A few anglers have started to fish for the sea-run trout in Idaho's Clearwater River, which opened for catch-and-release fishing July 1.
Bass anglers have turned up a few steelhead in the Grande Ronde River.
They can expect an overall return that is pretty similar to recent steelhead runs:
About 120,500 of those will be wild fish that are protected by the Endangered Species Act and can't be kept by anglers. The B-run is expected to number 54,100 at Bonneville and include about 12,900 protected wild fish.

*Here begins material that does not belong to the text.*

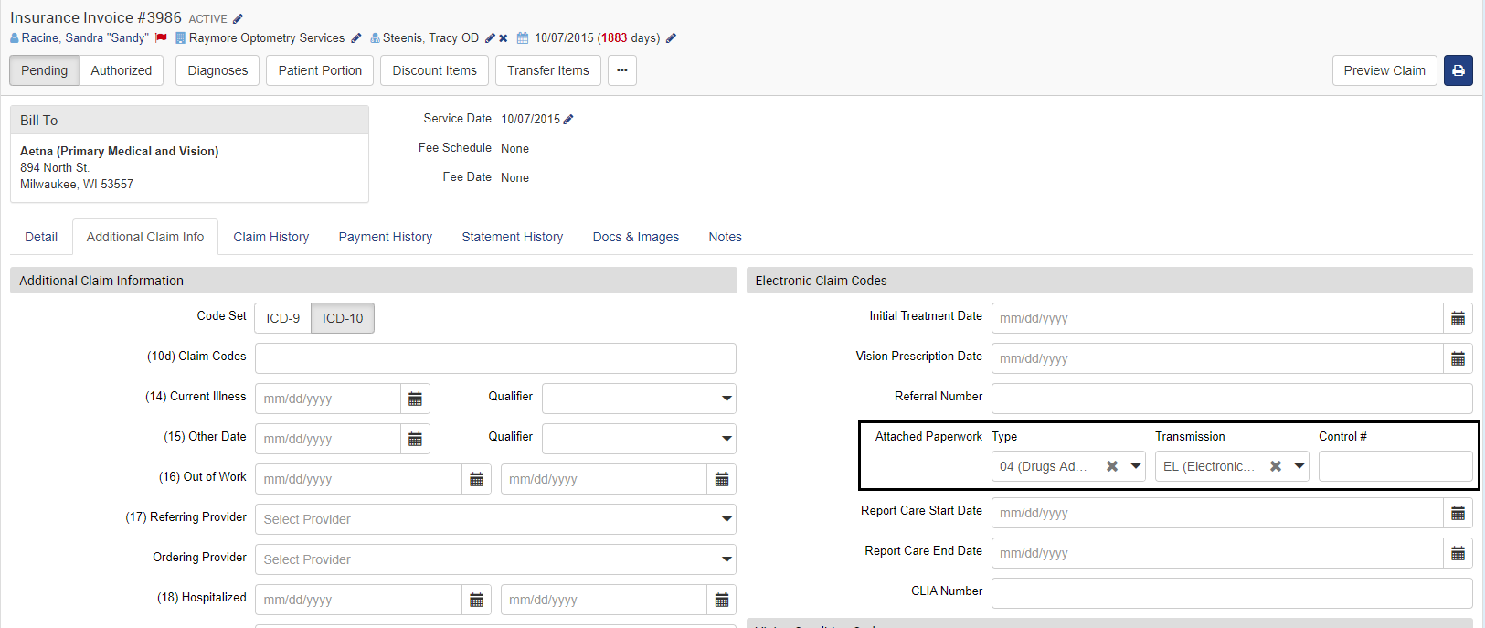Expand the Referring Provider dropdown
The height and width of the screenshot is (628, 1485).
tap(727, 519)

From 2000 to 2009, the average return to Bonneville was 315,600 A-run steelhead, including 85,100 wild fish, and 64,400 B-run steelhead, including 12,800 wild fish. In 2010, 381,100 upriver steelhead returned to Bonneville Dam, including 304,000 A-run fish and 77,100 Bs.
Idaho Department of Fish and Game fisheries biologist Alan Byrne said about 50 percent of the smaller A-run steelhead counted at Bonneville Dam will pass Lower Granite Dam and about 70 to 75 percent of the larger B-run fish will make it from Bonneville to Granite.

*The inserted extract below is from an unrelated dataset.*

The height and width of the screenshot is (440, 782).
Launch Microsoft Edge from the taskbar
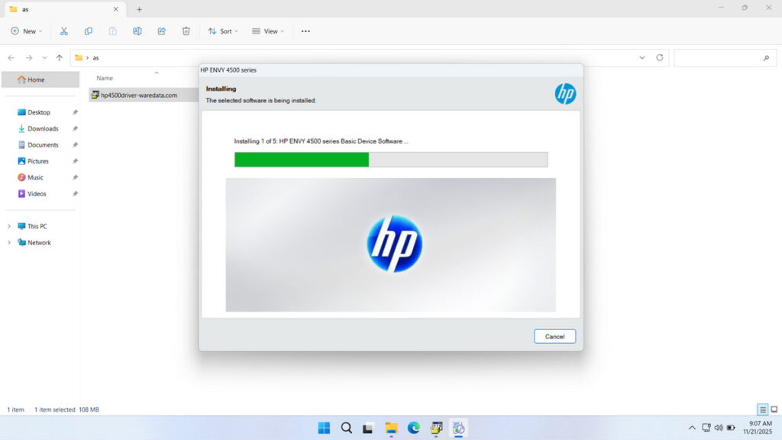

That means anglers can expect 156,000 A-run fish to make it at least as far as Granite and 37,800 to 40,000 B-runs to return to the Clearwater and Salmon river basins. The A-run has a smaller conversion rate because those counted at Bonneville are destined for rivers all over the Columbia Basin, where as the bigger fish are mostly bound for tributaries of the Snake River in Idaho.
As of Thursday, more than 1,100 steelhead had been counted at Lower Granite Dam since June 1. The 10-year average is 2,441.

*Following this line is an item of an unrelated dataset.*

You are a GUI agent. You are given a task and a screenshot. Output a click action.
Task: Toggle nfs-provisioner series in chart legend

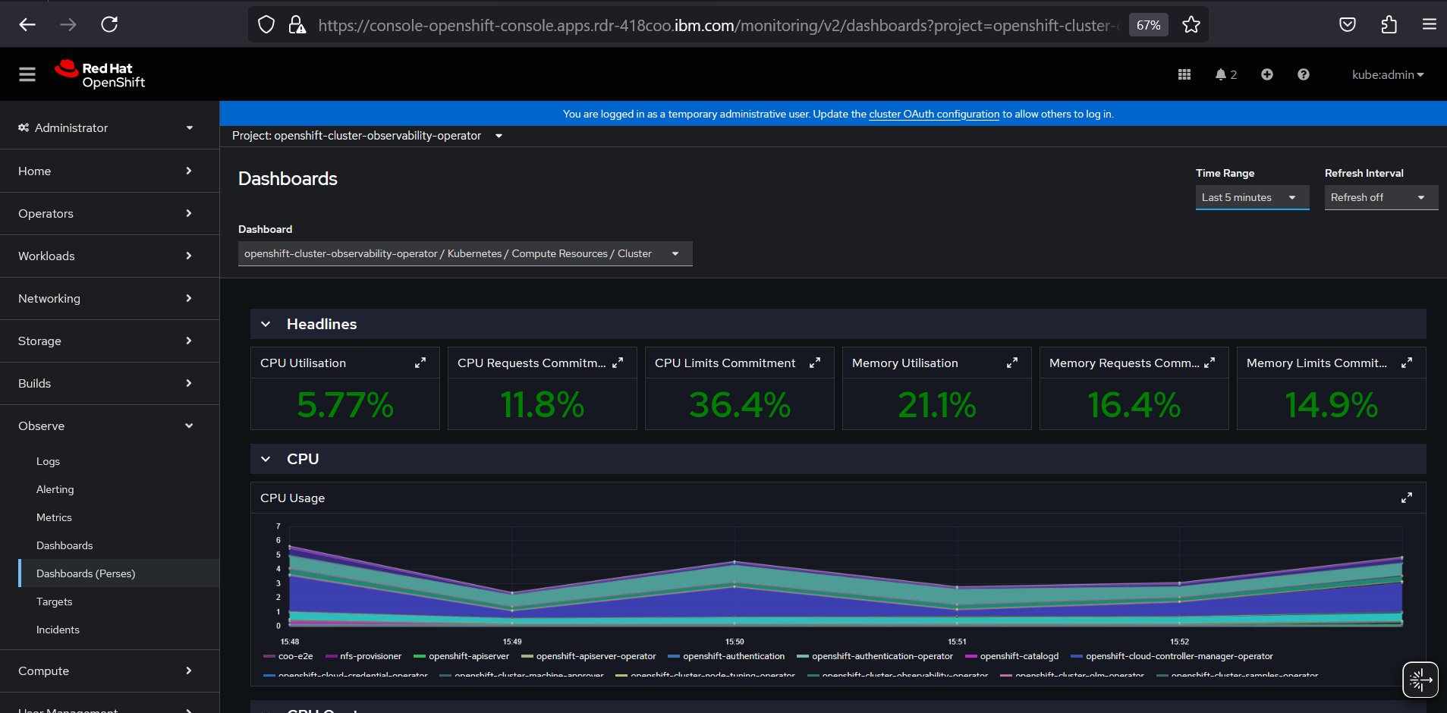pos(370,657)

During most years, early-returning A-run steelhead pull into the lower Clearwater River to escape warmer water in the Snake River. This week, the lower Clearwater was 57 degrees and the Snake River at Anatone was about 65 degrees.
Steelhead were climbing over Lower Granite at a rate of more than 100 a day. (See "fish counts" for Snake and Columbia dams in the S-R Sports section.)
Each summer, water is released from Dworshak Reservoir to cool the lower Snake River and increase flows to help migrating juvenile fall chinook. Those drawdowns have begun.
The Army Corps of Engineers expects the dam to release about 14,000 cfs through August, bringing the reservoir 60 feet below full pool. It will be lowered an additional 20 feet in September.